Problem to work on:
Wherever a line in the data below holds "globe", copy that line.

Provided material:
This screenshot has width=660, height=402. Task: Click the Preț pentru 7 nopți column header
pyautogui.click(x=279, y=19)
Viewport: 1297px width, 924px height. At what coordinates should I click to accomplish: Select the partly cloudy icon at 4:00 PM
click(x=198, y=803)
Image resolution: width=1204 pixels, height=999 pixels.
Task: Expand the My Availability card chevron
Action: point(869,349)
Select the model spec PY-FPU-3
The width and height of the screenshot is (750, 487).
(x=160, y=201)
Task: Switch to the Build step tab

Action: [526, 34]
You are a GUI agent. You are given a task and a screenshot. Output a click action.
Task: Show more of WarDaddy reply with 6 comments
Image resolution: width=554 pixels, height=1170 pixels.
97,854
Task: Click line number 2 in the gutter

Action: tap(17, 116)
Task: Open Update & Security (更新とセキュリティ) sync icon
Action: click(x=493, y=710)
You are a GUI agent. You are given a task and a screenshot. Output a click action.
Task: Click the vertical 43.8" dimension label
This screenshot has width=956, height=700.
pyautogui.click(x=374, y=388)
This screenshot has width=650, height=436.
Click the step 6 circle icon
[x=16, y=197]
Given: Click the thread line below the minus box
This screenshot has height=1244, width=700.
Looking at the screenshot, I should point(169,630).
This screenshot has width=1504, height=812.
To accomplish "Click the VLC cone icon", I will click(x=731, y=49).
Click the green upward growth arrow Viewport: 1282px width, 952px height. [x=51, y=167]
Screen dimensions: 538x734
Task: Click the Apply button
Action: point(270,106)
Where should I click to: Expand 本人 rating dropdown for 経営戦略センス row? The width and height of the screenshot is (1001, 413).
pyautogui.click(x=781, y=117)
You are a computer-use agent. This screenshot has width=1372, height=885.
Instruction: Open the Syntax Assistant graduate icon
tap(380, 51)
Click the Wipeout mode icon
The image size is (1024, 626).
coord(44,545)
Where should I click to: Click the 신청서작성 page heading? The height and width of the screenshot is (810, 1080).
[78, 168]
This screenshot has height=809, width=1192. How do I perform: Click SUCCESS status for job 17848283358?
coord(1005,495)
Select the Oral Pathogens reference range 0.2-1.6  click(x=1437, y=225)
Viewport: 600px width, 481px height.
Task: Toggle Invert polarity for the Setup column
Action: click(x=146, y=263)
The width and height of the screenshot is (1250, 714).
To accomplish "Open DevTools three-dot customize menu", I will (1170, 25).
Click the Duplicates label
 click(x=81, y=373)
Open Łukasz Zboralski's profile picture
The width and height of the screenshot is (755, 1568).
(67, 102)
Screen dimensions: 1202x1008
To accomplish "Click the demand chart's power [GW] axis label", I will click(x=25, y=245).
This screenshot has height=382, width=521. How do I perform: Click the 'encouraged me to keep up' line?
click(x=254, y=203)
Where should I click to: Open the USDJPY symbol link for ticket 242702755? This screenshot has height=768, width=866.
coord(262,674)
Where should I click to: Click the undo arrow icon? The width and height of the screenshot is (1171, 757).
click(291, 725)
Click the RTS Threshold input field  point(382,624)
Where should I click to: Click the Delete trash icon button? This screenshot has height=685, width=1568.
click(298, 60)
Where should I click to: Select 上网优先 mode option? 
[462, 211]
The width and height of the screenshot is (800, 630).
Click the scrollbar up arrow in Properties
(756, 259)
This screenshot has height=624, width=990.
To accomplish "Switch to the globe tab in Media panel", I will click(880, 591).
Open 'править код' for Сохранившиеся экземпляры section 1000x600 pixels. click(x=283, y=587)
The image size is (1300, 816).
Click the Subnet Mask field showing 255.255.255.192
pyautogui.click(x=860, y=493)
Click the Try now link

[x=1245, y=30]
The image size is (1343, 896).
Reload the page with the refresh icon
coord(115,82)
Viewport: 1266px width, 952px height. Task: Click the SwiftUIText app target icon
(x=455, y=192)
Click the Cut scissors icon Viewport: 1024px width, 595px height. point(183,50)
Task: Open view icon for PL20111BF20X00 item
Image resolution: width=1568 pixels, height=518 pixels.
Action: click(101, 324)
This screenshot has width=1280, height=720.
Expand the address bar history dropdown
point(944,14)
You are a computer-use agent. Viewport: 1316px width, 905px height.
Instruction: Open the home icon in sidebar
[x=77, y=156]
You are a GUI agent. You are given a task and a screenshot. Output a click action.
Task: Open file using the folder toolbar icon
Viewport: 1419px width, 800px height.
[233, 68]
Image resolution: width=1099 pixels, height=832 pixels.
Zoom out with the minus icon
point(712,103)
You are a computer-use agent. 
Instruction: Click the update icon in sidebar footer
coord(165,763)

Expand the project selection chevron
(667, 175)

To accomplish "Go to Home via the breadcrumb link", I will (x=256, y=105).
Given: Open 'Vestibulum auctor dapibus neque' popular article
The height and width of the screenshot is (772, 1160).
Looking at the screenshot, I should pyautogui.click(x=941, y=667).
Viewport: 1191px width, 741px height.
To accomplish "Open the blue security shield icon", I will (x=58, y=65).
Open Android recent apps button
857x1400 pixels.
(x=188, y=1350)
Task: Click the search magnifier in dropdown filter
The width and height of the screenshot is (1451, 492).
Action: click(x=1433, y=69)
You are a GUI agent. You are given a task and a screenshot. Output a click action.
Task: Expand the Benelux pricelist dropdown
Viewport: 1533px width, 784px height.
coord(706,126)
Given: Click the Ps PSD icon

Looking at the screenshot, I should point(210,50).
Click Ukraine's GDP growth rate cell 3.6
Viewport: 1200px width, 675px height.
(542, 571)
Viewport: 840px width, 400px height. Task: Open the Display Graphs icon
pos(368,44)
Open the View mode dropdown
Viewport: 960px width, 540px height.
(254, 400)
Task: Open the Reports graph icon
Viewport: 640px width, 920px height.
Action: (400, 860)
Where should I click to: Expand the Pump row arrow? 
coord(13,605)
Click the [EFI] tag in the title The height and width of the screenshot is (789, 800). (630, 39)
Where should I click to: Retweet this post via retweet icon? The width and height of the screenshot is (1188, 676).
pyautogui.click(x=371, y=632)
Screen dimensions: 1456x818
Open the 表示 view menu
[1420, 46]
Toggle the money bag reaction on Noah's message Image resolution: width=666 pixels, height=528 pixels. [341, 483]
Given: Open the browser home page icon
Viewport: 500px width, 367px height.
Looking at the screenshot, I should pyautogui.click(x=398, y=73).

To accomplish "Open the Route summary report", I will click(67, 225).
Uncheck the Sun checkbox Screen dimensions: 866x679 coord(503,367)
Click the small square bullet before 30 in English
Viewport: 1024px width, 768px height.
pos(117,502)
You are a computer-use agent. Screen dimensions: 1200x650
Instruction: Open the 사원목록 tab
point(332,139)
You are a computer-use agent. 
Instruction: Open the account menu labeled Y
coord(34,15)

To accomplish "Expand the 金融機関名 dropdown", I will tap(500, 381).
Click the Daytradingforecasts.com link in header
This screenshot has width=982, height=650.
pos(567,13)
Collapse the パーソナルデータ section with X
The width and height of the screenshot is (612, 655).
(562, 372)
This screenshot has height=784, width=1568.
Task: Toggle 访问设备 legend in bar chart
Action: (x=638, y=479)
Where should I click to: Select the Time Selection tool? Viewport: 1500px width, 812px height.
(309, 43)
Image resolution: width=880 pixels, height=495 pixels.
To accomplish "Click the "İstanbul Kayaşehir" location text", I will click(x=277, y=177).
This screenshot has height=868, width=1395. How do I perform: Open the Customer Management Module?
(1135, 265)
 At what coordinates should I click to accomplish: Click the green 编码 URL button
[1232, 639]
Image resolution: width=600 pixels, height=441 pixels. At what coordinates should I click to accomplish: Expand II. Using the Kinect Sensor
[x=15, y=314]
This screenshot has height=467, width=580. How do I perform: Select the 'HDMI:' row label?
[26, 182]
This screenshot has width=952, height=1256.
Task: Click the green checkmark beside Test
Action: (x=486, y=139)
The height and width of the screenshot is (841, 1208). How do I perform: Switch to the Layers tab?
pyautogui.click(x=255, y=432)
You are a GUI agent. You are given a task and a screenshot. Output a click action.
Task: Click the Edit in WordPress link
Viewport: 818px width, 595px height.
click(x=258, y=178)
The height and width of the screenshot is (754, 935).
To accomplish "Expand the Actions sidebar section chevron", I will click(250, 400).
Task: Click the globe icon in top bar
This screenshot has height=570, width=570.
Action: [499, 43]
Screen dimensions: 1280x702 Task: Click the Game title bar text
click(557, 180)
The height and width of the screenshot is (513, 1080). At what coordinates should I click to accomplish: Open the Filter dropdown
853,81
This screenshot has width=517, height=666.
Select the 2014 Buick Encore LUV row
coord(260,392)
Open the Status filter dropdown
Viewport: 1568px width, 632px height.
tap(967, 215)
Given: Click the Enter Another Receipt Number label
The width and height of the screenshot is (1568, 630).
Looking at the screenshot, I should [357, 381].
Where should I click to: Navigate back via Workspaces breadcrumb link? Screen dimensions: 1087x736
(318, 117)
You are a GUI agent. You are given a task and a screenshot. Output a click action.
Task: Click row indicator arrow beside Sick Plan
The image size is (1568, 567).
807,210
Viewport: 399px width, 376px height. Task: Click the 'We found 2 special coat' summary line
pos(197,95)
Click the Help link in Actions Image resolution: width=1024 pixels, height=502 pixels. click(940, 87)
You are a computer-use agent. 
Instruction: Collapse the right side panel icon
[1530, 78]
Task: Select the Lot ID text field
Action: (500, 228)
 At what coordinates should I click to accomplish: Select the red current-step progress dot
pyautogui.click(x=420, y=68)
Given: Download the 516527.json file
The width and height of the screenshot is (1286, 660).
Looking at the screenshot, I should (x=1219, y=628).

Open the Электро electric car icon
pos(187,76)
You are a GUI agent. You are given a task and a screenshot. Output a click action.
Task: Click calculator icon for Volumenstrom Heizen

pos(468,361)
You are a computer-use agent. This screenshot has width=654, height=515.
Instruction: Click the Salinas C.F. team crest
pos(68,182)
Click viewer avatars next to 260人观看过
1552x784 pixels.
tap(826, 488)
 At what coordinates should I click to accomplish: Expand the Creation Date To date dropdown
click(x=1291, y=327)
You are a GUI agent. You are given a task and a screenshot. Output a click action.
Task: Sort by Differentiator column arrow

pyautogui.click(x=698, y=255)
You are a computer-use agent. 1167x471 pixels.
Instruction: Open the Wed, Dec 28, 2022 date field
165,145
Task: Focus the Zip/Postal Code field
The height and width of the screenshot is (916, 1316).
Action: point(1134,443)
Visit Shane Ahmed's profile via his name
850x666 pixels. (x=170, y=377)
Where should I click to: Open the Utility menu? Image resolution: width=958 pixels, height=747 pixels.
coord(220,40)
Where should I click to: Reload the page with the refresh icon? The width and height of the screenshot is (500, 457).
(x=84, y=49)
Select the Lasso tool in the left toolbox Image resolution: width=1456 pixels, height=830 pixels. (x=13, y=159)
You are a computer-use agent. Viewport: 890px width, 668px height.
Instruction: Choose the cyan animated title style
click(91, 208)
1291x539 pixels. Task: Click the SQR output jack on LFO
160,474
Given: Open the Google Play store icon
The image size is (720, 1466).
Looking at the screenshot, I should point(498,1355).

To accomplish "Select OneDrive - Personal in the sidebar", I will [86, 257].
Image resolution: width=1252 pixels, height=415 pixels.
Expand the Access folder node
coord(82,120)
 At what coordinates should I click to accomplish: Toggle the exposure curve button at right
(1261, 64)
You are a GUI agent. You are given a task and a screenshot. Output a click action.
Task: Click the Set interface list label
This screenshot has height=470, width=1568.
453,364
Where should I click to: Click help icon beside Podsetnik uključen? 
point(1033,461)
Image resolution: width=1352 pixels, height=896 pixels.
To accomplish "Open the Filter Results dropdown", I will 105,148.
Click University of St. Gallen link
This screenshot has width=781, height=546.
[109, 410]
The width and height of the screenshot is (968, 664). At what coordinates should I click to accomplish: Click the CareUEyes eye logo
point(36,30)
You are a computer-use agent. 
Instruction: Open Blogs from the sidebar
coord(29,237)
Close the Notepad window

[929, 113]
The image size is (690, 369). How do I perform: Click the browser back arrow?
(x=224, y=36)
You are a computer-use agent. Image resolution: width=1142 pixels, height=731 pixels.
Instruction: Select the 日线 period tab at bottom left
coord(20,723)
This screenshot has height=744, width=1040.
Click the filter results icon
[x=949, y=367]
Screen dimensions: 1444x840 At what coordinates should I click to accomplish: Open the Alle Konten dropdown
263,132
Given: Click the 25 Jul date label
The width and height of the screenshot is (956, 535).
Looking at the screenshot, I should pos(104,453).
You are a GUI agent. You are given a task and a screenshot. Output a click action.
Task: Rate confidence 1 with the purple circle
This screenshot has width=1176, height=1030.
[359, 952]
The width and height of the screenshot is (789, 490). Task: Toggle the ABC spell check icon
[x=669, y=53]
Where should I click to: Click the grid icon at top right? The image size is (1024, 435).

Result:
To accomplish "Switch to the globe tab in Media panel", I will click(880, 591).
Task: Click the globe icon in top bar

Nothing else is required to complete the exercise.